WHAT IS NEEDED
Transcribe the lines below verbatim, beginning with the line that contains "This screenshot has height=819, width=1456." and ending after the line that contains "Action: pos(154,250)".

┌─ EXCERPTED RECORDS

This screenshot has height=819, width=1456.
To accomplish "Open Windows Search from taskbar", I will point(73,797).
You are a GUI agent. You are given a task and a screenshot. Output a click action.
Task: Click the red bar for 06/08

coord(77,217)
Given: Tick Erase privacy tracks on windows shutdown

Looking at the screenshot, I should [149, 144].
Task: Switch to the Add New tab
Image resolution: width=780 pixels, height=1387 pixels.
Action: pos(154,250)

└─
┌─ EXCERPTED RECORDS

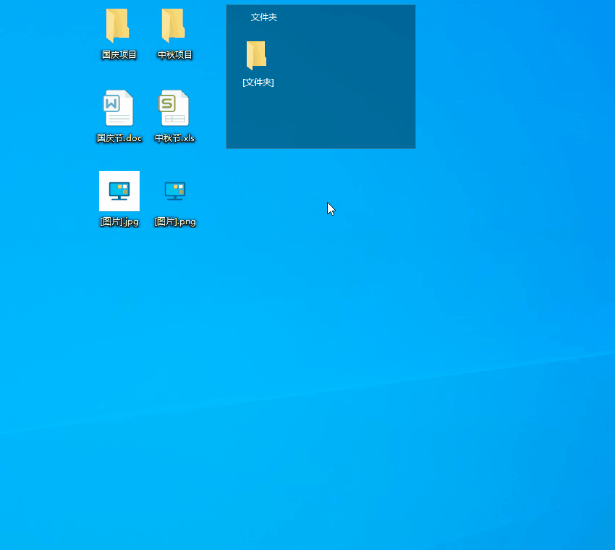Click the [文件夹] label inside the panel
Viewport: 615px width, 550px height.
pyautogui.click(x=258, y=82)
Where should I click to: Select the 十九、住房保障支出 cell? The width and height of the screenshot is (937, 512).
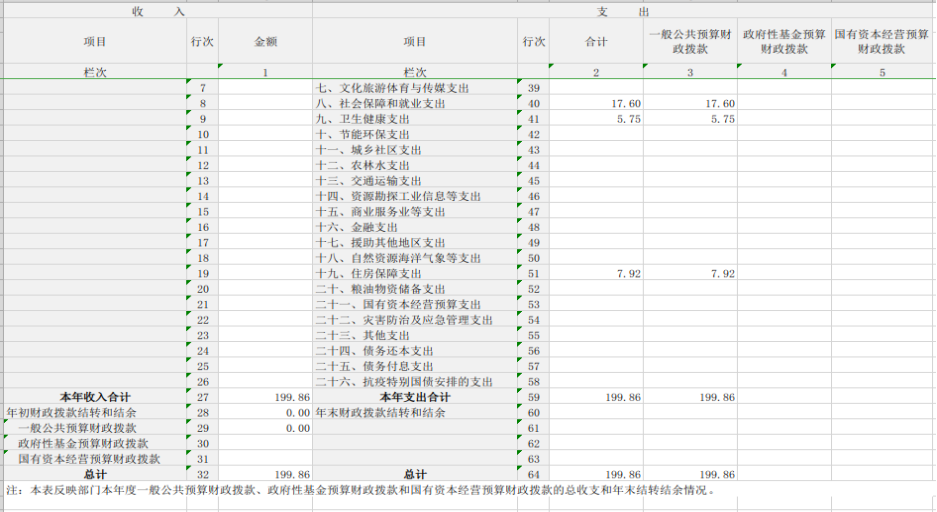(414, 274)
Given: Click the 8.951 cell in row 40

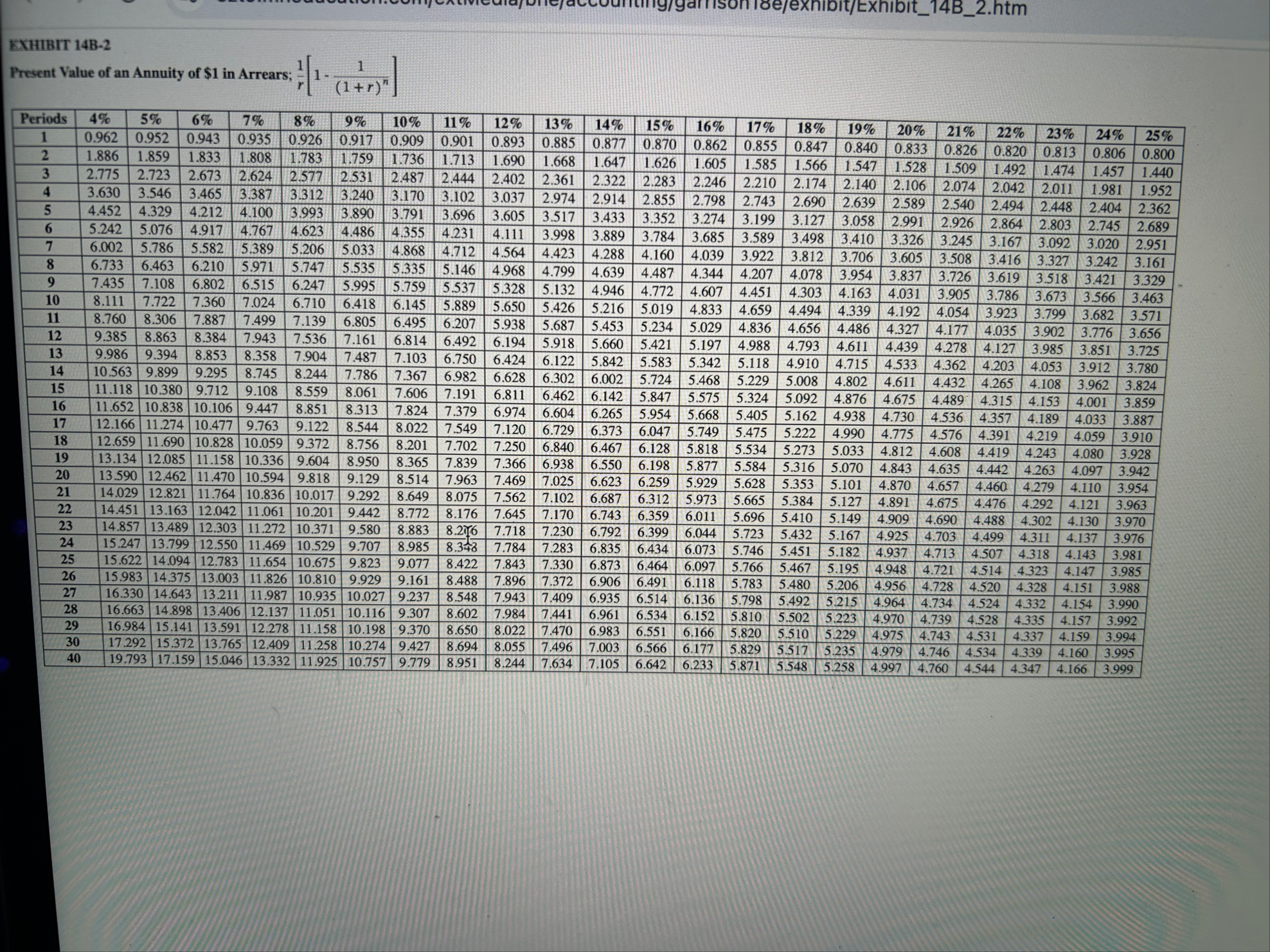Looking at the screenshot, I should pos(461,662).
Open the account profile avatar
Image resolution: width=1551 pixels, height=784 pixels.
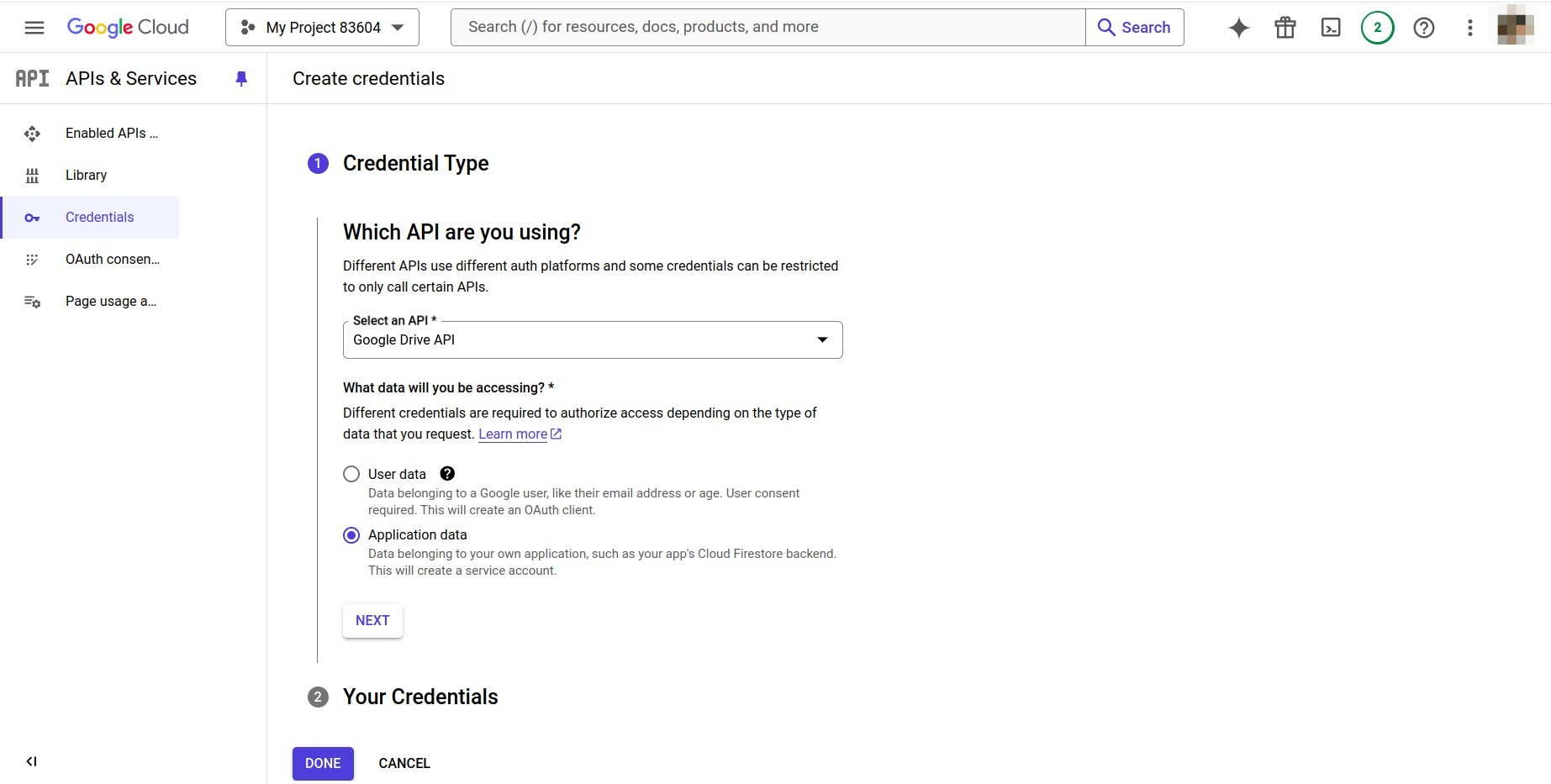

└─

SOLUTION TO THIS EXERCISE
This screenshot has height=819, width=1456.
To accomplish "Open Windows Search from taskbar", I will point(73,797).
You are a GUI agent. You are given a task and a screenshot. Output a click action.
Task: Click the red bar for 06/08

coord(77,217)
Given: Tick Erase privacy tracks on windows shutdown

Looking at the screenshot, I should [149, 144].
Task: Switch to the Add New tab
Image resolution: width=780 pixels, height=1387 pixels.
Action: pos(154,250)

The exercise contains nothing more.